> GIVEN TASK
Report each line of the rows below that contains the word "should". Copy every such line in full.

> DATA
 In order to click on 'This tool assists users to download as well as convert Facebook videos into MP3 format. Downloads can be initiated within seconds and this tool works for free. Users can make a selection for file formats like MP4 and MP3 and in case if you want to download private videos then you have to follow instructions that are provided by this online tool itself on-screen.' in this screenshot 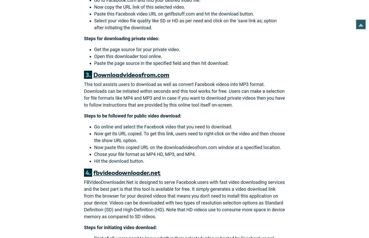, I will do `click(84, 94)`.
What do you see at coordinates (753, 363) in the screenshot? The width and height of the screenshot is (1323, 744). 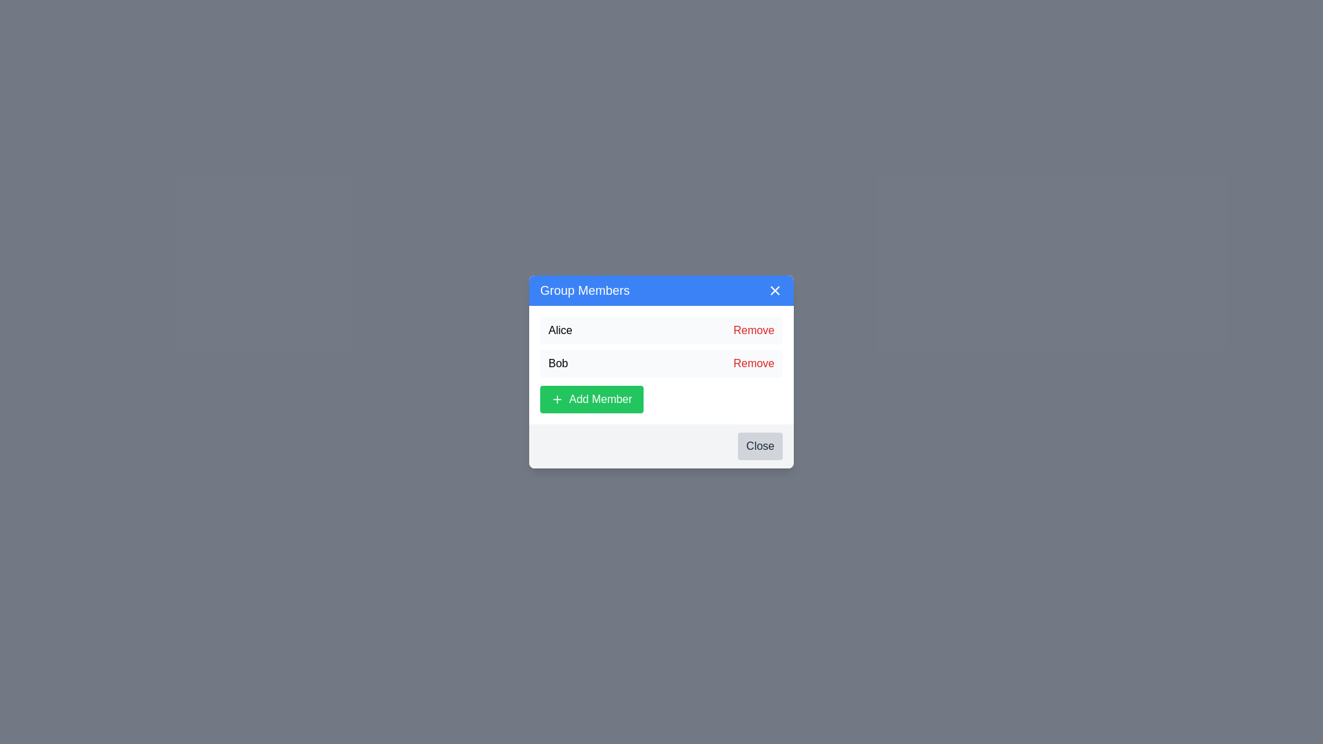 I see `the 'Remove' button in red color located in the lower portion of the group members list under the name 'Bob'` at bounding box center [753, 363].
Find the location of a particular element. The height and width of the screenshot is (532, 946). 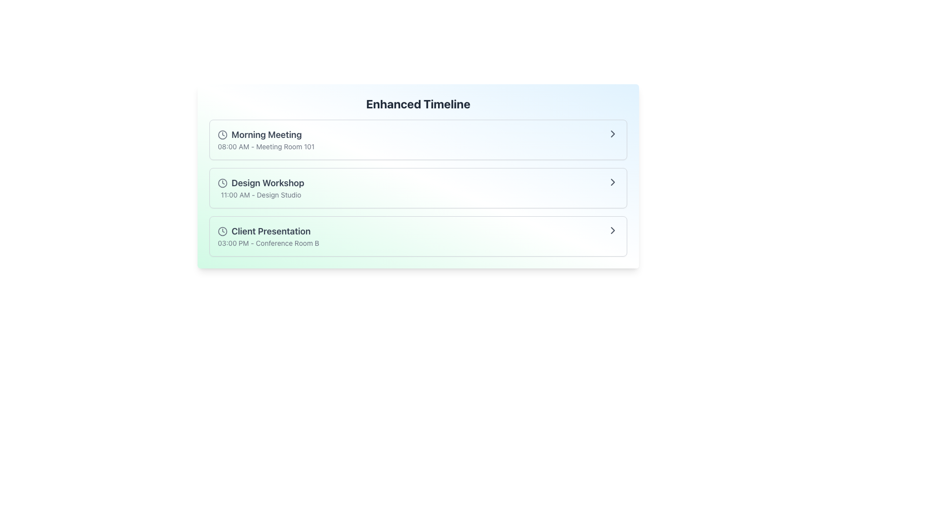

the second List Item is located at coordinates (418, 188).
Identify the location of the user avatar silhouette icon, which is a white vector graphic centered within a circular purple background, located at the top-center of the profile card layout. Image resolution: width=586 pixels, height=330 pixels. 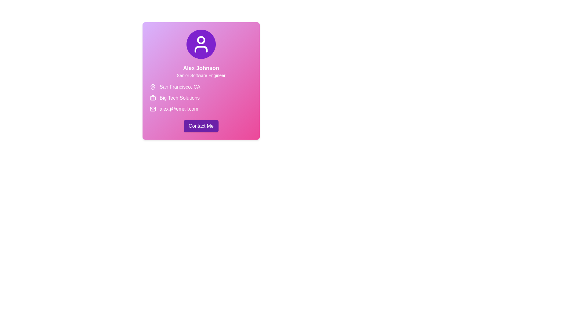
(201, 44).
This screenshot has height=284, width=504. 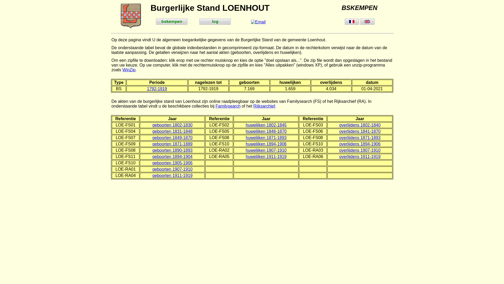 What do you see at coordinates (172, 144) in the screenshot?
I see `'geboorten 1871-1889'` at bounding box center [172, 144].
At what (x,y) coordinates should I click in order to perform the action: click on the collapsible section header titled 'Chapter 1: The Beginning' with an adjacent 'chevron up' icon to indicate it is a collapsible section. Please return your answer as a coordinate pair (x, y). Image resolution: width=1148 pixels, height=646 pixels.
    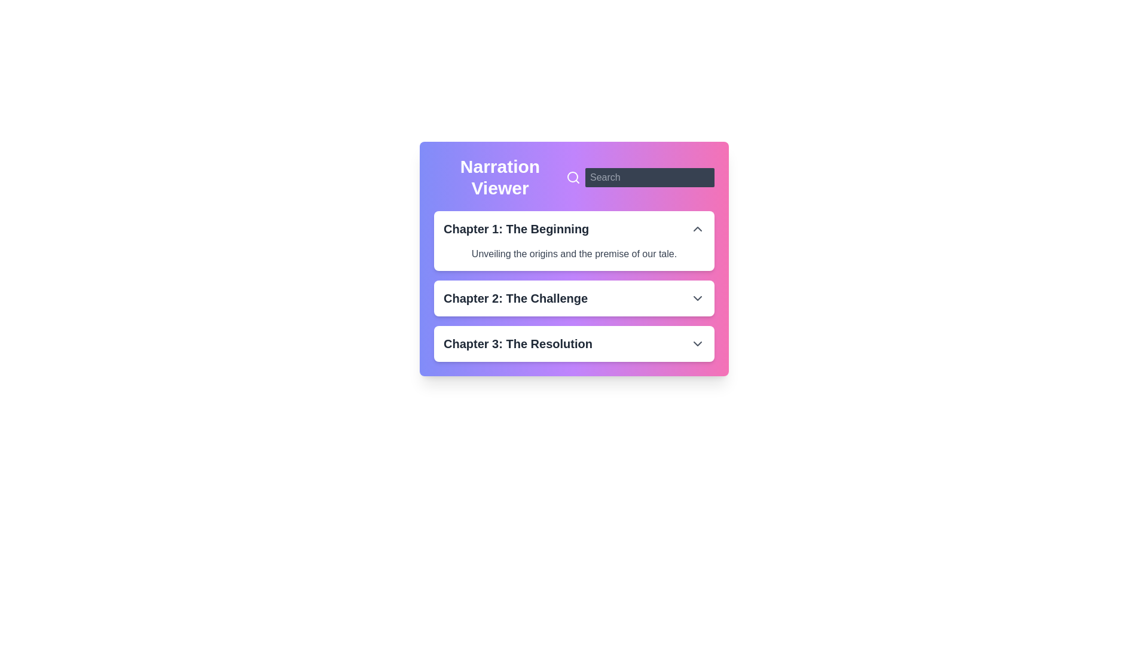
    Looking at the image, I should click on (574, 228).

> RESPONSE
At what (x,y) coordinates should I click in order to perform the action: click on the collapsible section header titled 'Chapter 1: The Beginning' with an adjacent 'chevron up' icon to indicate it is a collapsible section. Please return your answer as a coordinate pair (x, y). Image resolution: width=1148 pixels, height=646 pixels.
    Looking at the image, I should click on (574, 228).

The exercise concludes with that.